Human umbilical cord MSC-derived exosomes attenuate radiation-induced pulmonary fibrosis via remodeling the gut-lung axis in mice.

hUC-MSC-Exos significantly reduced pulmonary collagen deposition and restored fibrosis marker expression in a mouse model of radiation-induced pulmonary fibrosis.

• Therapeutic efficacy was evaluated using histopathology and western blot analysis of fibrosis markers including α-SMA, Vimentin, and E-cadherin.
• The study used a mouse model of RIPF (radiation-induced pulmonary fibrosis).
• hUC-MSC-Exos were derived from human umbilical cord mesenchymal stem cells.
• Collagen deposition in lung tissue was significantly reduced following hUC-MSC-Exos treatment.

hUC-MSC-Exos enhanced gut barrier function and attenuated intestinal inflammation in irradiated mice.

• Gut barrier integrity was assessed by measuring tight junction proteins ZO-1 and Occludin using immunohistochemistry.
• Intestinal inflammation markers IL-6 and IL-1β were examined using RT-qPCR and ELISA.
• hUC-MSC-Exos treatment resulted in concomitant improvement in both gut barrier integrity and reduction in intestinal inflammatory markers.
• Methods included immunohistochemistry, RT-qPCR, and ELISA for gut assessments.

Multi-omics analysis revealed that hUC-MSC-Exos restored gut microbiota homeostasis and induced metabolic reprogramming, with the alanine, aspartate, and glutamate pathway being notably co-regulated.

• Gut microbial composition was characterized via metagenomics sequencing.
• Metabolic profiles were characterized via untargeted metabolomics.
• Integrated bioinformatics analyses were used to identify key pathways and metabolites.
• The alanine, aspartate, and glutamate metabolic pathway was identified as notably co-regulated between microbiome and metabolome data.

L-Glutamic acid was the most significantly altered metabolite and correlated significantly positively with the severity of pulmonary fibrosis and gut dysfunction.

• L-Glutamic acid was identified through untargeted metabolomics as the most significantly changed metabolite.
• A significant positive correlation was found between L-Glutamic acid levels and pulmonary fibrosis severity.
• A significant positive correlation was also found between L-Glutamic acid levels and gut dysfunction.
• L-Glutamic acid is a key metabolite in the alanine, aspartate, and glutamate pathway identified as co-regulated.

Specific gut microbiota associated with L-Glutamic acid, including Duncaniella and Ruminococcus, were significantly restructured following hUC-MSC-Exos treatment.

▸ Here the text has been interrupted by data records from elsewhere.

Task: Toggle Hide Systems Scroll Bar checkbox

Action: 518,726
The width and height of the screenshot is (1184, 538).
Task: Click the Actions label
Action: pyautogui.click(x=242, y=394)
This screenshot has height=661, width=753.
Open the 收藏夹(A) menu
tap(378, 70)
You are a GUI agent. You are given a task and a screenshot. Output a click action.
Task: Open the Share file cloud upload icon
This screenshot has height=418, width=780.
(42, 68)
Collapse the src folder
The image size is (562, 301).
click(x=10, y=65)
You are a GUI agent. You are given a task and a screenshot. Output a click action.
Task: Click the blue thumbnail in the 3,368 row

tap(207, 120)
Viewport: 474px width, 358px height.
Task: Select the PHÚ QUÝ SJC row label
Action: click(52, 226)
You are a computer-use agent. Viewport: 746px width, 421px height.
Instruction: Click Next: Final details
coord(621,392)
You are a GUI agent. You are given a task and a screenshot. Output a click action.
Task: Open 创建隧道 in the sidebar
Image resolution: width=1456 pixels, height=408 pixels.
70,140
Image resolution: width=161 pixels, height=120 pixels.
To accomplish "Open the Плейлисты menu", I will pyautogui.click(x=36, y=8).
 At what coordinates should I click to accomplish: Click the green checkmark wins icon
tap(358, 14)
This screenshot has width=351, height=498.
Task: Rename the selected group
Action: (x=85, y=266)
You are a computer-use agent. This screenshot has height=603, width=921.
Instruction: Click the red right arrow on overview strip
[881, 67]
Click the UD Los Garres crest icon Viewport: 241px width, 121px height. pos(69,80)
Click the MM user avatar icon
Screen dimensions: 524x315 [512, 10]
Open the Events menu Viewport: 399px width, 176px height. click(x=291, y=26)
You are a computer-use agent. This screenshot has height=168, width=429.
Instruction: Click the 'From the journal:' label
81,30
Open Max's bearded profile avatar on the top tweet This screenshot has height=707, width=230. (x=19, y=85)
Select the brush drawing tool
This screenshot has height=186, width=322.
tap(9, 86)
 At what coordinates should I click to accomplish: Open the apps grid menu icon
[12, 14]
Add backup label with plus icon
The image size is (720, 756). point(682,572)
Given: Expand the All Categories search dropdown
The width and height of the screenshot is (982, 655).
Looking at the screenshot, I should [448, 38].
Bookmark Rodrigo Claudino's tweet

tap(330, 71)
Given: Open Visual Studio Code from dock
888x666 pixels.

• Microbial composition was assessed using metagenomics analysis.
• Duncaniella and Ruminococcus were identified as L-Glutamic acid-associated microbiota that were significantly altered.
• Restructuring of these microbial taxa was associated with hUC-MSC-Exos treatment in the RIPF mouse model.
• These microbiota were identified through integrated bioinformatics analyses linking microbiome and metabolomics data.